When he pledged before the Malaysian Anti-Corruption Commission (MACC) that he would not allow his family members to get involved in government contracts or have state land alienated to them, he was seen as distancing his administration from the previous Taib administration that was regularly accused of corruption.
A product of a Christian missionary school where he took up Bible lesson as a compulsory subject, Adenan won the praises of the Christians in Sarawak when he told them that they could continue to use the word “Allah” in their prayers and churches, despite the Catholic Church’s failure to reverse a government ban on its use of the word in its newsletter.
He bluntly condemned as stupid those who described Chinese Malaysians as “pendatang” and banned political extremists, religious bigots and troublemakers from peninsular Malaysia from entering Sarawak.
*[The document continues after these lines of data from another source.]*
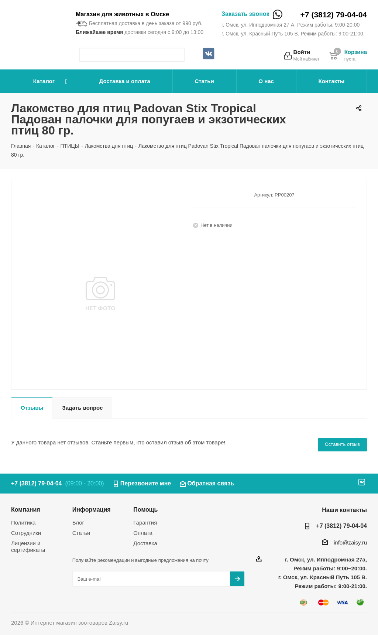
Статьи (204, 81)
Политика (23, 522)
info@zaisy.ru (350, 542)
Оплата (142, 533)
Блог (78, 522)
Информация (91, 509)
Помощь (145, 509)
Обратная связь (210, 483)
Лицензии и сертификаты (28, 546)
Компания (25, 509)
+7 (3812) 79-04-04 (333, 14)
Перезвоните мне (145, 483)
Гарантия (145, 522)
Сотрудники (26, 533)
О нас (266, 81)
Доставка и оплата (124, 81)
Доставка (145, 543)
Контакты (331, 81)
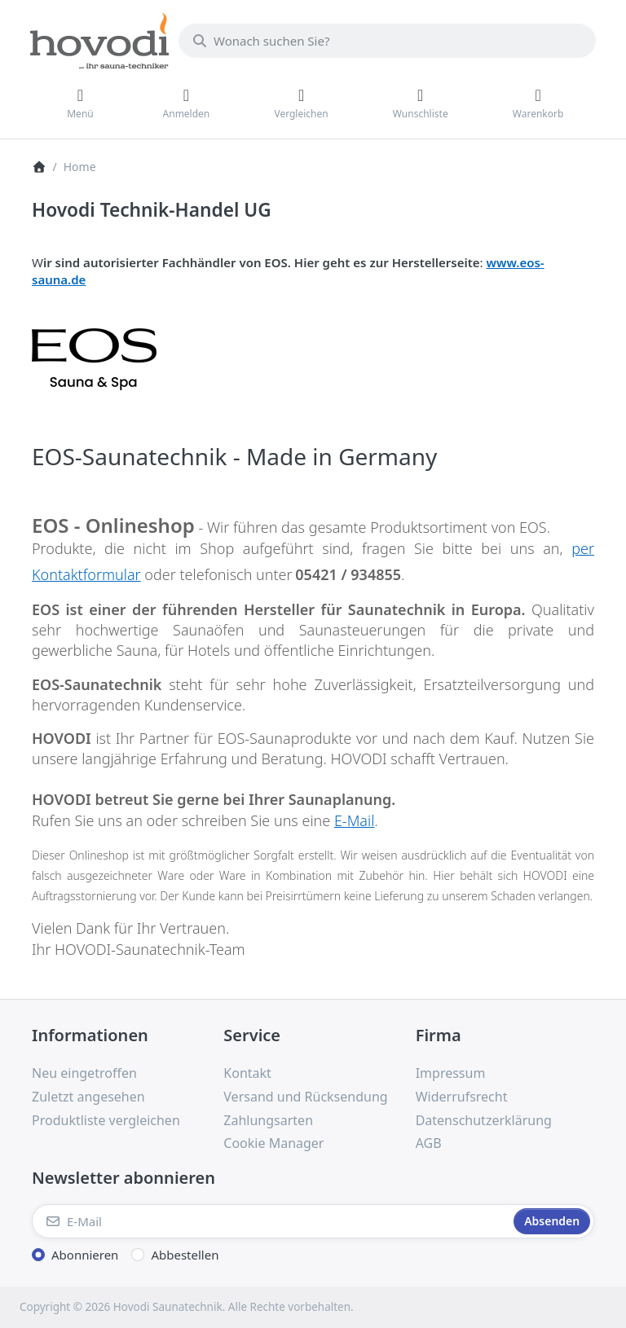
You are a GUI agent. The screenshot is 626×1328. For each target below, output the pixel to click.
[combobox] (387, 41)
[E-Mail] (271, 1221)
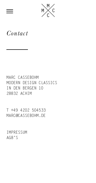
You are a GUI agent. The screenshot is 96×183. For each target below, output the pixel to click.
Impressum (16, 133)
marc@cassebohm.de (26, 116)
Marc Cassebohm (48, 10)
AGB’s (12, 138)
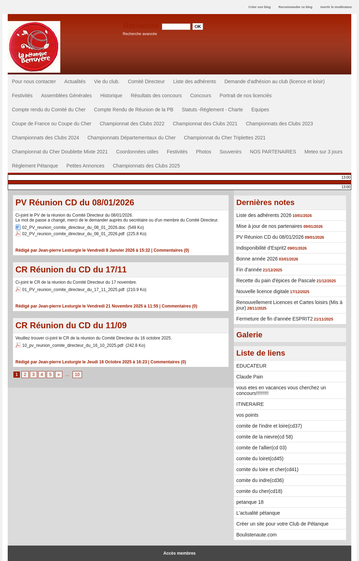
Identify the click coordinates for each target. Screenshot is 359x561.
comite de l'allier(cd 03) (261, 447)
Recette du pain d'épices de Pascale (276, 280)
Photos (203, 151)
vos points (247, 415)
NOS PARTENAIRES (273, 151)
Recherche (142, 25)
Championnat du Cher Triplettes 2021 (225, 137)
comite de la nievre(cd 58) (264, 437)
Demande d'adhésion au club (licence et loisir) (274, 81)
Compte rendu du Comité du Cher (49, 109)
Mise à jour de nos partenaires (269, 226)
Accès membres (179, 553)
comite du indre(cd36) (260, 480)
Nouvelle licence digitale (262, 291)
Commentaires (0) (171, 250)
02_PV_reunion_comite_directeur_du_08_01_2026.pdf (73, 233)
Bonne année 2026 (257, 259)
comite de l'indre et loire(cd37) (269, 426)
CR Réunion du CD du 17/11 (71, 269)
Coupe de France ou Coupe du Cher (51, 123)
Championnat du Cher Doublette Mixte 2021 (60, 151)
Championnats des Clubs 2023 (279, 123)
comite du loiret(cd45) (260, 458)
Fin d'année (249, 269)
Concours (200, 95)
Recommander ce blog (296, 7)
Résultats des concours (156, 95)
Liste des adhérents (194, 81)
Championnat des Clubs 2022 (132, 123)
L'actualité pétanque (258, 513)
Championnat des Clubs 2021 (205, 123)
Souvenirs (231, 151)
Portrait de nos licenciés (245, 95)
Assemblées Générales (66, 95)
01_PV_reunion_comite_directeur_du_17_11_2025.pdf (73, 289)
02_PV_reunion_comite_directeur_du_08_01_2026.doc (73, 227)
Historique (111, 95)
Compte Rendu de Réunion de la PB (133, 109)
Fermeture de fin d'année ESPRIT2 (274, 319)
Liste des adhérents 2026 (263, 215)
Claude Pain (249, 377)
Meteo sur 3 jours (324, 151)
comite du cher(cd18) (259, 491)
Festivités (22, 95)
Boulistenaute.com (256, 534)
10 (77, 374)
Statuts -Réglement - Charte (212, 109)
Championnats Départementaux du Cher (131, 137)
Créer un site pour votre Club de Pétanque (282, 524)
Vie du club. (107, 81)
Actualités (75, 81)
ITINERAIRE (250, 404)
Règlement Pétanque (35, 166)
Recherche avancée (140, 34)
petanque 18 (250, 502)
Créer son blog (259, 7)
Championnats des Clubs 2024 (45, 137)
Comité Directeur (146, 81)
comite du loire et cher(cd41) (267, 469)
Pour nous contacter (34, 81)
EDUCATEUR (251, 366)
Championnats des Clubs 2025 (146, 166)
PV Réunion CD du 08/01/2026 (74, 202)
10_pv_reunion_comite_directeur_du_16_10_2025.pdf (72, 345)
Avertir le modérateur (336, 7)
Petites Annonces (85, 166)
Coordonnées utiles (137, 151)
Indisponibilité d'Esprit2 (261, 248)
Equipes (260, 109)
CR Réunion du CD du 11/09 (71, 325)
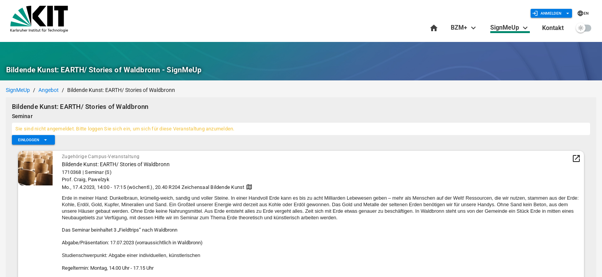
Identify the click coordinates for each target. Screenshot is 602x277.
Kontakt (553, 28)
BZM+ (464, 27)
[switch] (583, 28)
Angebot (48, 90)
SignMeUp (510, 28)
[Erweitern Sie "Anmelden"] (551, 13)
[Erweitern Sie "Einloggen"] (33, 140)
Adenan also won praises from environmentalists and NGOs in his declaration of “war” against widespread illegal logging activities, which have cost Sarawak RM100 million to RM150 million in yearly losses over the past three decades.
Commenting on Adenan’s first year in office, Abang Johari, who is also state housing minister, said he believed the chief minister’s pragmatic and people-centric policies have boosted confidence for Sarawak to move forward.
Parti Rakyat Sarawak (PRS) president and Land Development Minister Tan Sri Dr James Masing asserted that Adenan has made his mark in his first year in office with his a no-nonsense and straight talking approach, saying that someone like Adenan is what Sarawak, being the biggest state in Malaysia and with vast economic potentials, needs.
Sarawak United People’s Party (SUPP) secretary general Datuk Sebastian Ting describes Adenan as a problem-solver, like giving yearly allocations to Chinese independent schools which have been requesting for funds from the government for years.
“We have never had a chief minister like him before. He has a clear, concise word to say and what need to say for the benefit of Sarawakians,” he said, adding: “He has been saying the right things and doing the right things.”